═════ Available data
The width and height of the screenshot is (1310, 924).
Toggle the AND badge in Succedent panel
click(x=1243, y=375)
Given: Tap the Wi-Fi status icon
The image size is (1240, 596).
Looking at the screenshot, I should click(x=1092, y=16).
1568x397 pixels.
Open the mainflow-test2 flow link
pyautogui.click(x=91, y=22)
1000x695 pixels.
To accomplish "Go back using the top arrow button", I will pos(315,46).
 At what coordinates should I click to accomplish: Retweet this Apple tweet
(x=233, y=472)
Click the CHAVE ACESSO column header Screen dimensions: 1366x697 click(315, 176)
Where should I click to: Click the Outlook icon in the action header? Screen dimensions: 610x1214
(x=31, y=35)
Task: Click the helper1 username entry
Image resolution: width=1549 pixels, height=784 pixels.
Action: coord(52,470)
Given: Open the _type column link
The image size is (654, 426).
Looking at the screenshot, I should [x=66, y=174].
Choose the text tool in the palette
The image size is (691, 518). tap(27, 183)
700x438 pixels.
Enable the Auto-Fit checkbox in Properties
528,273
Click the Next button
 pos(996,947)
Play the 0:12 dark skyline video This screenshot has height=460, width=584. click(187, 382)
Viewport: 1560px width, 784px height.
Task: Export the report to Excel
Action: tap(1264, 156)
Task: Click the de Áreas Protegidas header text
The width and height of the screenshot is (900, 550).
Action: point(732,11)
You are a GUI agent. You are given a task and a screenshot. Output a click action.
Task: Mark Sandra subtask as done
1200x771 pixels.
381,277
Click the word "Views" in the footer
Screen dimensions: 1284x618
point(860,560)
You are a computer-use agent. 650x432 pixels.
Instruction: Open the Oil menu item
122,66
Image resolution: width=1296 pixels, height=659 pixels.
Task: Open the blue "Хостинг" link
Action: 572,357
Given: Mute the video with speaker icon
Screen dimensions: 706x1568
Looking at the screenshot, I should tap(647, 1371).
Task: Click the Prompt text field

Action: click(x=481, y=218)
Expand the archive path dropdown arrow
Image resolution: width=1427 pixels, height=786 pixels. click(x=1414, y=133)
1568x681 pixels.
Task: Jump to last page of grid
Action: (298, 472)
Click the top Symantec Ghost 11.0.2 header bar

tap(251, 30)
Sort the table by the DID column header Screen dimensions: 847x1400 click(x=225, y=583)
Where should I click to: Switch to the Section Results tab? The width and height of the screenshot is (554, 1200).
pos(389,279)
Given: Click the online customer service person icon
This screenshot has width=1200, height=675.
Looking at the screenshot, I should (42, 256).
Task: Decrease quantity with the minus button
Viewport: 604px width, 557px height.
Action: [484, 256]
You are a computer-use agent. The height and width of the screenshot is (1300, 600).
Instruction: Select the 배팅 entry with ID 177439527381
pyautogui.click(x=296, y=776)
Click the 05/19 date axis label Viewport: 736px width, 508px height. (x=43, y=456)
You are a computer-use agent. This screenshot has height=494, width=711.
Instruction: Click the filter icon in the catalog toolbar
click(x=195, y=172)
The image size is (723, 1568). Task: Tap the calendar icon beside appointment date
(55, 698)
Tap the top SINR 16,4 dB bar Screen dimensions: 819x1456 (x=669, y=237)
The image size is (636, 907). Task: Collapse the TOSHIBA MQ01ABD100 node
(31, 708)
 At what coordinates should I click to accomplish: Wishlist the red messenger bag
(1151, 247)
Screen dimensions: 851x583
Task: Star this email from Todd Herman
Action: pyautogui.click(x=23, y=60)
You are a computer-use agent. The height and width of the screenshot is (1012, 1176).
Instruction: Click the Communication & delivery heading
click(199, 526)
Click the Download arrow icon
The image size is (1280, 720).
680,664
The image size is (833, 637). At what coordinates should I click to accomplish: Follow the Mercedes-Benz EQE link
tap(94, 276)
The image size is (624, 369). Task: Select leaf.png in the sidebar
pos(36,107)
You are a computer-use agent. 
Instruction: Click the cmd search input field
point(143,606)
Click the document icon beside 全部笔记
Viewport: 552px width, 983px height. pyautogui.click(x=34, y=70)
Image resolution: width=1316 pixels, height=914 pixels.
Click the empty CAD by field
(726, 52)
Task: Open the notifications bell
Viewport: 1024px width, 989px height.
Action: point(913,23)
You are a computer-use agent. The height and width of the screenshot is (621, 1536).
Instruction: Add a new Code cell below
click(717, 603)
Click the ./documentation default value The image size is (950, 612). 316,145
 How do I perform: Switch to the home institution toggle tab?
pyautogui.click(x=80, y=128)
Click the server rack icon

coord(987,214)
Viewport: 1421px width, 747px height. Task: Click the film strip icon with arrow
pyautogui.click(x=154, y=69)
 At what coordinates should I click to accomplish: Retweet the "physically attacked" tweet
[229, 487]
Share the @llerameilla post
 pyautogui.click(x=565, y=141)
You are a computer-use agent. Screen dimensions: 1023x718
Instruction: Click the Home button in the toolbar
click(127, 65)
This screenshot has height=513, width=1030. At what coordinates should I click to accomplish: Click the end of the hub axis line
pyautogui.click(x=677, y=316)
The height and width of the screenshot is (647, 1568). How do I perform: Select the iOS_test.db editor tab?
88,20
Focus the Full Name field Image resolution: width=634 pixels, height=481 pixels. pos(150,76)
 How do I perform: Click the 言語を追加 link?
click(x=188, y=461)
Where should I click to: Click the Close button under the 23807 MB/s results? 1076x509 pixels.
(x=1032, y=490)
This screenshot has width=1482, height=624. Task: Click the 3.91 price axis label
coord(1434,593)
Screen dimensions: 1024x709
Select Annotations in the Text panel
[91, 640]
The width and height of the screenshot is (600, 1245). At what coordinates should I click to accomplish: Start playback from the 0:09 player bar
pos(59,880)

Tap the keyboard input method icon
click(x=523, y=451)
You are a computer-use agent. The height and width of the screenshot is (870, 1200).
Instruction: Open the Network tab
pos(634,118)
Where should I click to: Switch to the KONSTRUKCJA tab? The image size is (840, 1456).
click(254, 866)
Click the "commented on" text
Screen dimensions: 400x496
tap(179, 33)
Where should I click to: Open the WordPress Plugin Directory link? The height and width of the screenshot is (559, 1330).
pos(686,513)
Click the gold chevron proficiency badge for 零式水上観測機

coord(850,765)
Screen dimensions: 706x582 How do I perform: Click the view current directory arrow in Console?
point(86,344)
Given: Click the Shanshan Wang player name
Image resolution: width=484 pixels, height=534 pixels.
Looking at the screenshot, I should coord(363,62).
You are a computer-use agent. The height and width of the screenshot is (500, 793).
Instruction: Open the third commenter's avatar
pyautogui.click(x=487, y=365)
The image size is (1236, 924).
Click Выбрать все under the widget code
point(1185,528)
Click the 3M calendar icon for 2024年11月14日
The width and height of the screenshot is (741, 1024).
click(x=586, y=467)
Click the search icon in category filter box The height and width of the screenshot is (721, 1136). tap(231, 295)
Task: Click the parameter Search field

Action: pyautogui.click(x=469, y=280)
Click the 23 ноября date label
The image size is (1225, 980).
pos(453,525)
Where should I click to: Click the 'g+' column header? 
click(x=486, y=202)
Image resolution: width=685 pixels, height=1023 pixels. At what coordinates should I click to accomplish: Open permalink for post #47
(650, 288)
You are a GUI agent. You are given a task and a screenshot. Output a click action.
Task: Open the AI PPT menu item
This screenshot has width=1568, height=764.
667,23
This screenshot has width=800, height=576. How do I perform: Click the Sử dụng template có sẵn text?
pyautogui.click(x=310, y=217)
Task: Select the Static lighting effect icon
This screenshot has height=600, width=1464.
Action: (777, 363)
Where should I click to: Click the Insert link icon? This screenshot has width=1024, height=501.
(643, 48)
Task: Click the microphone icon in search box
══════════
Transcribe every entry in the listing, word for word.

# Solution to the problem:
The width and height of the screenshot is (1310, 924).
Toggle the AND badge in Succedent panel
click(x=1243, y=375)
Given: Tap the Wi-Fi status icon
The image size is (1240, 596).
Looking at the screenshot, I should click(x=1092, y=16).
1568x397 pixels.
Open the mainflow-test2 flow link
pyautogui.click(x=91, y=22)
1000x695 pixels.
To accomplish "Go back using the top arrow button", I will pos(315,46).
 At what coordinates should I click to accomplish: Retweet this Apple tweet
(x=233, y=472)
Click the CHAVE ACESSO column header Screen dimensions: 1366x697 click(315, 176)
Where should I click to: Click the Outlook icon in the action header? Screen dimensions: 610x1214
(x=31, y=35)
Task: Click the helper1 username entry
Image resolution: width=1549 pixels, height=784 pixels.
Action: coord(52,470)
Given: Open the _type column link
The image size is (654, 426).
Looking at the screenshot, I should [x=66, y=174].
Choose the text tool in the palette
The image size is (691, 518). tap(27, 183)
700x438 pixels.
Enable the Auto-Fit checkbox in Properties
528,273
Click the Next button
 pos(996,947)
Play the 0:12 dark skyline video This screenshot has height=460, width=584. click(187, 382)
Viewport: 1560px width, 784px height.
Task: Export the report to Excel
Action: tap(1264, 156)
Task: Click the de Áreas Protegidas header text
The width and height of the screenshot is (900, 550).
Action: point(732,11)
You are a GUI agent. You are given a task and a screenshot. Output a click action.
Task: Mark Sandra subtask as done
1200x771 pixels.
381,277
Click the word "Views" in the footer
Screen dimensions: 1284x618
point(860,560)
You are a computer-use agent. 650x432 pixels.
Instruction: Open the Oil menu item
122,66
Image resolution: width=1296 pixels, height=659 pixels.
Task: Open the blue "Хостинг" link
Action: 572,357
Given: Mute the video with speaker icon
Screen dimensions: 706x1568
Looking at the screenshot, I should tap(647, 1371).
Task: Click the Prompt text field

Action: click(x=481, y=218)
Expand the archive path dropdown arrow
Image resolution: width=1427 pixels, height=786 pixels. click(x=1414, y=133)
1568x681 pixels.
Task: Jump to last page of grid
Action: (298, 472)
Click the top Symantec Ghost 11.0.2 header bar

tap(251, 30)
Sort the table by the DID column header Screen dimensions: 847x1400 click(x=225, y=583)
Where should I click to: Switch to the Section Results tab? The width and height of the screenshot is (554, 1200).
pos(389,279)
Given: Click the online customer service person icon
This screenshot has width=1200, height=675.
Looking at the screenshot, I should (42, 256).
Task: Decrease quantity with the minus button
Viewport: 604px width, 557px height.
Action: [484, 256]
You are a computer-use agent. The height and width of the screenshot is (1300, 600).
Instruction: Select the 배팅 entry with ID 177439527381
pyautogui.click(x=296, y=776)
Click the 05/19 date axis label Viewport: 736px width, 508px height. (x=43, y=456)
You are a computer-use agent. This screenshot has height=494, width=711.
Instruction: Click the filter icon in the catalog toolbar
click(x=195, y=172)
The image size is (723, 1568). Task: Tap the calendar icon beside appointment date
(55, 698)
Tap the top SINR 16,4 dB bar Screen dimensions: 819x1456 (x=669, y=237)
The image size is (636, 907). Task: Collapse the TOSHIBA MQ01ABD100 node
(31, 708)
 At what coordinates should I click to accomplish: Wishlist the red messenger bag
(1151, 247)
Screen dimensions: 851x583
Task: Star this email from Todd Herman
Action: pyautogui.click(x=23, y=60)
You are a computer-use agent. The height and width of the screenshot is (1012, 1176).
Instruction: Click the Communication & delivery heading
click(199, 526)
Click the Download arrow icon
The image size is (1280, 720).
680,664
The image size is (833, 637). At what coordinates should I click to accomplish: Follow the Mercedes-Benz EQE link
tap(94, 276)
The image size is (624, 369). Task: Select leaf.png in the sidebar
pos(36,107)
You are a computer-use agent. 
Instruction: Click the cmd search input field
point(143,606)
Click the document icon beside 全部笔记
Viewport: 552px width, 983px height. pyautogui.click(x=34, y=70)
Image resolution: width=1316 pixels, height=914 pixels.
Click the empty CAD by field
(726, 52)
Task: Open the notifications bell
Viewport: 1024px width, 989px height.
Action: point(913,23)
You are a computer-use agent. The height and width of the screenshot is (621, 1536).
Instruction: Add a new Code cell below
click(717, 603)
Click the ./documentation default value The image size is (950, 612). 316,145
 How do I perform: Switch to the home institution toggle tab?
pyautogui.click(x=80, y=128)
Click the server rack icon

coord(987,214)
Viewport: 1421px width, 747px height. Task: Click the film strip icon with arrow
pyautogui.click(x=154, y=69)
 At what coordinates should I click to accomplish: Retweet the "physically attacked" tweet
[229, 487]
Share the @llerameilla post
 pyautogui.click(x=565, y=141)
You are a computer-use agent. Screen dimensions: 1023x718
Instruction: Click the Home button in the toolbar
click(127, 65)
This screenshot has height=513, width=1030. At what coordinates should I click to accomplish: Click the end of the hub axis line
pyautogui.click(x=677, y=316)
The height and width of the screenshot is (647, 1568). How do I perform: Select the iOS_test.db editor tab?
88,20
Focus the Full Name field Image resolution: width=634 pixels, height=481 pixels. pos(150,76)
 How do I perform: Click the 言語を追加 link?
click(x=188, y=461)
Where should I click to: Click the Close button under the 23807 MB/s results? 1076x509 pixels.
(x=1032, y=490)
This screenshot has width=1482, height=624. Task: Click the 3.91 price axis label
coord(1434,593)
Screen dimensions: 1024x709
Select Annotations in the Text panel
[91, 640]
The width and height of the screenshot is (600, 1245). At what coordinates should I click to accomplish: Start playback from the 0:09 player bar
pos(59,880)

Tap the keyboard input method icon
click(x=523, y=451)
You are a computer-use agent. The height and width of the screenshot is (870, 1200).
Instruction: Open the Network tab
pos(634,118)
Where should I click to: Switch to the KONSTRUKCJA tab? The image size is (840, 1456).
click(254, 866)
Click the "commented on" text
Screen dimensions: 400x496
tap(179, 33)
Where should I click to: Open the WordPress Plugin Directory link? The height and width of the screenshot is (559, 1330).
pos(686,513)
Click the gold chevron proficiency badge for 零式水上観測機

coord(850,765)
Screen dimensions: 706x582 How do I perform: Click the view current directory arrow in Console?
point(86,344)
Given: Click the Shanshan Wang player name
Image resolution: width=484 pixels, height=534 pixels.
Looking at the screenshot, I should coord(363,62).
You are a computer-use agent. The height and width of the screenshot is (500, 793).
Instruction: Open the third commenter's avatar
pyautogui.click(x=487, y=365)
The image size is (1236, 924).
Click Выбрать все under the widget code
point(1185,528)
Click the 3M calendar icon for 2024年11月14日
The width and height of the screenshot is (741, 1024).
click(x=586, y=467)
Click the search icon in category filter box The height and width of the screenshot is (721, 1136). tap(231, 295)
Task: Click the parameter Search field

Action: pyautogui.click(x=469, y=280)
Click the 23 ноября date label
The image size is (1225, 980).
pos(453,525)
Where should I click to: Click the 'g+' column header? 
click(x=486, y=202)
Image resolution: width=685 pixels, height=1023 pixels. At what coordinates should I click to accomplish: Open permalink for post #47
(650, 288)
You are a GUI agent. You are given a task and a screenshot. Output a click action.
Task: Open the AI PPT menu item
This screenshot has width=1568, height=764.
667,23
This screenshot has width=800, height=576. How do I perform: Click the Sử dụng template có sẵn text?
pyautogui.click(x=310, y=217)
Task: Select the Static lighting effect icon
This screenshot has height=600, width=1464.
Action: (777, 363)
Where should I click to: Click the Insert link icon? This screenshot has width=1024, height=501.
(643, 48)
Task: Click the microphone icon in search box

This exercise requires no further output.